A sample of gas has a volume of 6.20 L at 23 degrees celsius at a pressure of 1.90 atm. What is its volume at STP?

To find the volume of a gas at STP (Standard Temperature and Pressure), you need to know the initial volume of the gas and the conditions it is under.

STP is defined as a temperature of 0 degrees Celsius (273.15 Kelvin) and a pressure of 1 atmosphere (atm). In this case, you are given the initial volume of the gas and its conditions at 23 degrees Celsius and 1.90 atmospheres.

To find the final volume, you will use the combined gas law equation, which relates the initial and final volumes of a gas at different temperatures and pressures. The combined gas law equation is:

P₁V₁ / T₁ = P₂V₂ / T₂

Where:
P₁ and P₂ are the initial and final pressures of the gas (in atm)
V₁ and V₂ are the initial and final volumes of the gas (in L)
T₁ and T₂ are the initial and final temperatures of the gas (in Kelvin)

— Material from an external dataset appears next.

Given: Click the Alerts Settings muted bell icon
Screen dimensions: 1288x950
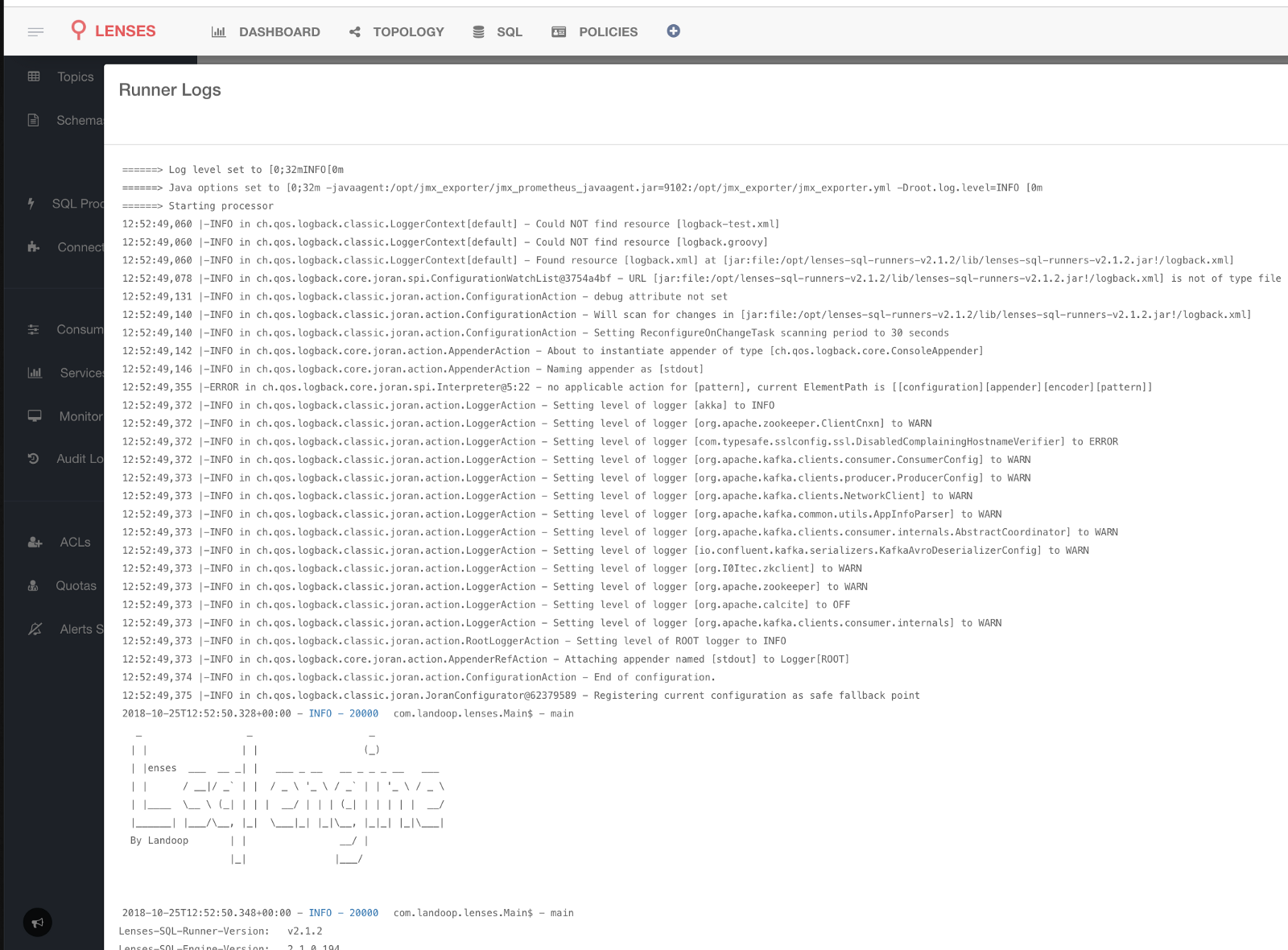Looking at the screenshot, I should click(35, 630).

Now, let's substitute the values given in the question into the equation:

P₁ = 1.90 atm
V₁ = 6.20 L
T₁ = 23 degrees Celsius + 273.15 = 296.15 K
P₂ = 1 atm (STP conditions)
V₂ = ? (what we're trying to find)
T₂ = 0 degrees Celsius + 273.15 = 273.15 K (STP conditions)

Plugging these values into the combined gas law equation, we get:

(1.90 atm)(6.20 L) / (296.15 K) = (1 atm)(V₂) / (273.15 K)

Now, we rearrange the equation to solve for V₂:

V₂ = (1 atm)(6.20 L)(273.15 K) / (1.90 atm)(296.15 K)

V₂ = (6.20 L)(273.15 K) / (1.90)(296.15 K)

V₂ = 1707.33 L / 561.74

V₂ ≈ 3.04 L (rounded to two decimal places)

Therefore, the volume of the gas at STP is approximately 3.04 liters.